Nel bollettino mensile di
settembre, la Banca Centrale Europea sottolinea che l’obiettivo di un pareggio
di bilancio nel 2011 è fortemente a rischio.
“Il governo italiano – rileva l’istituto di Francoforte - si pone ora
come obiettivo un disavanzo pari al 2,5% del Pil nel 2007, al 2,2% nel 2008 e
all'1,5% nel 2009. Sulla base di questi presupposti l'Italia non raggiungerebbe
il proprio obiettivo di medio periodo di un bilancio in pareggio fino al 2011”.

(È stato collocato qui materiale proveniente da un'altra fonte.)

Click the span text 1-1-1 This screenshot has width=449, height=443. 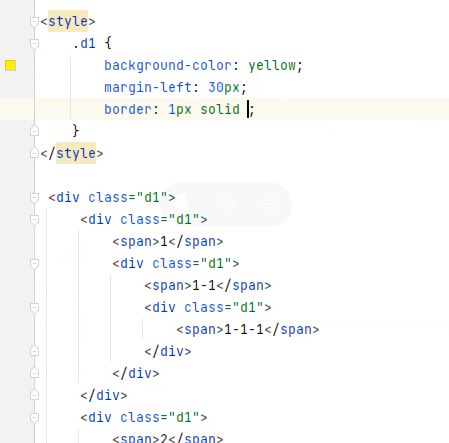244,329
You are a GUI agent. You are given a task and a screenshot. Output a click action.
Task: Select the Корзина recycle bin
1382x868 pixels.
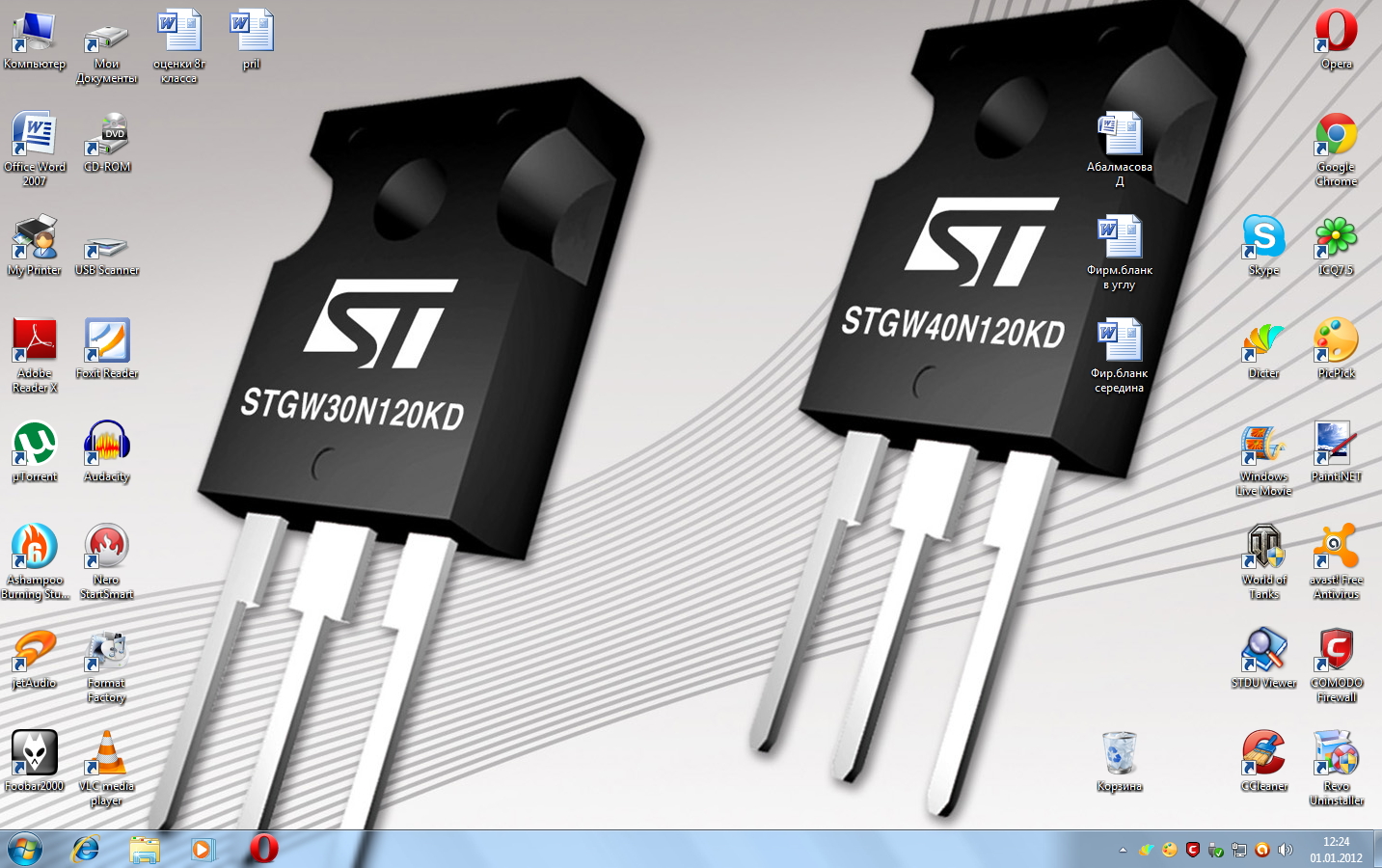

“Il Dpef che è stato presentato dal governo italiano, osserva la Bce - integra
gli effetti di un provvedimento teso a erogare nel 2007 maggiori spese, per un
ammontare pari a circa lo 0,4% del Pil, a favore sia di destinatari di pensioni
basse e sia di famiglie e giovani”. “Alcune di queste spese saranno di natura
strutturale. Queste spese aggiuntive dovrebbero essere finanziate solo in parte
dalle entrate maggiori del previsto”. “Comunque - evidenzia la Bce, nel 2007 il
disavanzo pubblico dell'Italia dovrebbe scendere al di sotto del 3% del Pil”.